CPython stdlib — 16k chunks, K=5

Condition Recall@5
FAISS (flat) 0.092
FAISS + subtree_expand 0.203

Expansion lift: +120 %.

Reproducing the GDPR numbers:

python -m benchmarks.run_legal_comparison --html-path gdpr_corpus.html
python -m benchmarks.compare_chunkers      --html-path gdpr_corpus.html

Install

pip install hyprag                       # core (faiss, sentence-transformers, numpy)
pip install hyprag[legal]                # adds beautifulsoup4 for HTML chunkers
pip install hyprag[api]                  # adds fastapi + uvicorn for the HTTP server
pip install hyprag[dev]                  # pytest, ruff, mypy

Quick start — Python codebase

from hyprag.retriever import HypragRetriever

r = HypragRetriever()              # default encoder: BAAI/bge-base-en-v1.5
r.index_path("./myproject")        # AST-based chunker, module → class → method

for chunk in r.query("how does the parser handle escape sequences?", k=5):
    print(chunk.depth, chunk.node_path, chunk.start_line)

Quick start — GDPR (or any hierarchical HTML)

from hyprag.chunkers import GDPRChunker     # domain-specific, +154% lift
from hyprag.chunkers import HTMLChunker     # generic, +120% lift, zero domain knowledge
from hyprag.retriever import HypragRetriever

# Fetch the corpus once (per-article from gdpr-info.eu; takes ~5 min)
chunks = GDPRChunker().load()              # or .load(html_path=Path("..."))

r = HypragRetriever()
r.index_chunks(chunks)

for chunk in r.query("when must a data breach be reported?", k=5):
    print(chunk.depth, chunk.node_path)
    print(chunk.text[:200])

HTMLChunker works on any HTML document — Wikipedia, documentation, statutes — using only <h1><h6> levels and <ol>/<ul>/<li> nesting as hierarchy signals.

HTTP API

uvicorn api.main:app --reload

POST /index/gdpr, POST /index/codebase, POST /index/texts build indexes. POST /search queries them. Each request is authenticated via X-API-Key; tiering (free / paid) caps vectors, queries/day, and TTL — see api/auth.py.

Every IndexResponse returns depth_distribution and warnings, so callers can verify the chunker recovered the hierarchy as expected without inspecting internals.

Subtree expansion

subtree_expand(results, corpus) is the core algorithm.
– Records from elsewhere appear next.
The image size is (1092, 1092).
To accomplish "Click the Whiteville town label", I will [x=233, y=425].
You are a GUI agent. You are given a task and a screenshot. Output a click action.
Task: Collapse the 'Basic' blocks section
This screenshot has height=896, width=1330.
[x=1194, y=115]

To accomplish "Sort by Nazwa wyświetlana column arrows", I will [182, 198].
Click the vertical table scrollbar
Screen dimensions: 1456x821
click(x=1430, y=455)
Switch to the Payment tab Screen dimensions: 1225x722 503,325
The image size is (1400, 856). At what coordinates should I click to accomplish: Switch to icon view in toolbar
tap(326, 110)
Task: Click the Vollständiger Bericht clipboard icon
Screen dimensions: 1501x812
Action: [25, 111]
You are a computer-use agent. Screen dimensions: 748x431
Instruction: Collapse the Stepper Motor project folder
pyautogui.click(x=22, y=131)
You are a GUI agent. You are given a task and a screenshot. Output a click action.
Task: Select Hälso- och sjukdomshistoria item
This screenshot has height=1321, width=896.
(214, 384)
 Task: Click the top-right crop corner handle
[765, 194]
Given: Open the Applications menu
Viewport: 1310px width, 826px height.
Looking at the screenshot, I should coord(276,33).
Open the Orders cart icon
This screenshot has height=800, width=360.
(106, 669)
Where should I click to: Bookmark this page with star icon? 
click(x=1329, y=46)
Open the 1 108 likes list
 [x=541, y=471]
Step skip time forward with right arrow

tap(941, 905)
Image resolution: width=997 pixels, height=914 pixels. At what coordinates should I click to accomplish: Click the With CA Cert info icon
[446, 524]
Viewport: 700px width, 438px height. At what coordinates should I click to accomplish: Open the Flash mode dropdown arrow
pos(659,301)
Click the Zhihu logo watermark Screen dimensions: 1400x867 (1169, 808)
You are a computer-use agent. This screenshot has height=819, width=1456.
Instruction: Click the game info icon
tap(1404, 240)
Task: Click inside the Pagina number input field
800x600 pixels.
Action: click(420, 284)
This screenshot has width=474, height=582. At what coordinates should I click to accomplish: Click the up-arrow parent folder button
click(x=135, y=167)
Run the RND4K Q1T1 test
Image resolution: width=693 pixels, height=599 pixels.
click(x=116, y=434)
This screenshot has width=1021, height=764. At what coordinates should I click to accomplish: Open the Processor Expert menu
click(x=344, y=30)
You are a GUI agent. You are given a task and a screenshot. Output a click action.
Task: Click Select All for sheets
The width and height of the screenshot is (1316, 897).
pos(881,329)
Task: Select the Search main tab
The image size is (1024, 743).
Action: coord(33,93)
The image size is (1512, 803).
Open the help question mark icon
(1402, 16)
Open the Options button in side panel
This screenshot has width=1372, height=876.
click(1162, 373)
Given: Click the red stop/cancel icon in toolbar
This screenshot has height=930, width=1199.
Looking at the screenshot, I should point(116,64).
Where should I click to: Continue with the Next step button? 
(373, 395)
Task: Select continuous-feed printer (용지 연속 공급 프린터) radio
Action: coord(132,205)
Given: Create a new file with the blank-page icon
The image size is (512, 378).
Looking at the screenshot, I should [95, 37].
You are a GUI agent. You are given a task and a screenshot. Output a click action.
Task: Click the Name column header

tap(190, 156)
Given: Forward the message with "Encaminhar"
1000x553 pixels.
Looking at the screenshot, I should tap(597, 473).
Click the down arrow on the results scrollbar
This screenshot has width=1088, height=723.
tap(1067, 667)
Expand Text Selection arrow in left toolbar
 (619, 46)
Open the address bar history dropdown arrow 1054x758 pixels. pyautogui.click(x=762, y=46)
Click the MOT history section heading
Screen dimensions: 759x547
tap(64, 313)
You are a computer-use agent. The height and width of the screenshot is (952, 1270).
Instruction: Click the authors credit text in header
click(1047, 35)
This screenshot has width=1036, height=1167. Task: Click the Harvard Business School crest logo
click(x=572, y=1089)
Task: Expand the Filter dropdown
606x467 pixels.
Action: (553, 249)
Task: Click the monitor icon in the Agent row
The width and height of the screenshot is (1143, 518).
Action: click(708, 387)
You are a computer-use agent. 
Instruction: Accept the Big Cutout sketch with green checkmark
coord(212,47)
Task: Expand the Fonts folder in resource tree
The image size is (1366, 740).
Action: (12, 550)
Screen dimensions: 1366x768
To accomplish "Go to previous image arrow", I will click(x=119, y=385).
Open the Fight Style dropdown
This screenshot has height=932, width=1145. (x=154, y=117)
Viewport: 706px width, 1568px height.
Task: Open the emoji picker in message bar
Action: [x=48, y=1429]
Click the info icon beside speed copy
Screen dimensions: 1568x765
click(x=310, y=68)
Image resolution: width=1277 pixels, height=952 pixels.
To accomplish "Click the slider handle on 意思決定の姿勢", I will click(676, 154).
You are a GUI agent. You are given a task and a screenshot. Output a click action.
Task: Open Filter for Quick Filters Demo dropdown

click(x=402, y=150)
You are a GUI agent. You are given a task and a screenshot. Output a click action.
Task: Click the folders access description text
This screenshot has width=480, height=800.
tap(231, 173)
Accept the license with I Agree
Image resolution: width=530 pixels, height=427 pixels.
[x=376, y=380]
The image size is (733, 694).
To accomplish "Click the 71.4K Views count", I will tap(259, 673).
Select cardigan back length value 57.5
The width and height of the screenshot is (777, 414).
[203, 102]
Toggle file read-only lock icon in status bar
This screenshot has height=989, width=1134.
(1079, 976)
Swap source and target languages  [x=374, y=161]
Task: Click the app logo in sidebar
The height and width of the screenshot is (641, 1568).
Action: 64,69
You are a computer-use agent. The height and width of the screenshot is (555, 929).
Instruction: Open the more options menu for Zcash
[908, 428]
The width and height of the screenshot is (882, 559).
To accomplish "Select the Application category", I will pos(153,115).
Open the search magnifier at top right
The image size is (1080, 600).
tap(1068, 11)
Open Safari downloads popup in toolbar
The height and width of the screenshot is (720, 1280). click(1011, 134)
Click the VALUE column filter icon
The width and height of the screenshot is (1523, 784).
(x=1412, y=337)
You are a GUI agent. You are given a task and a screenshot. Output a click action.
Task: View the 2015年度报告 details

Given any list of seed chunks and the full corpus, it returns the seeds plus every chunk that is:

  • a parentchunk.node_path matches a seed's parent_path
  • a childchunk.parent_path matches a seed's node_path
  • a sibling — same parent_path as a seed

All three are toggleable; max_expand caps the result size. The walk is O(N) per query — cheap enough to run on every search.

What's deliberately not here

  • No geometry. Earlier versions used a Poincaré-ball backend for hyperbolic embeddings. Four experiments across two corpora produced numerically identical results to FAISS at up to 257× the latency. Removed in v0.5.0; the git history preserves the code.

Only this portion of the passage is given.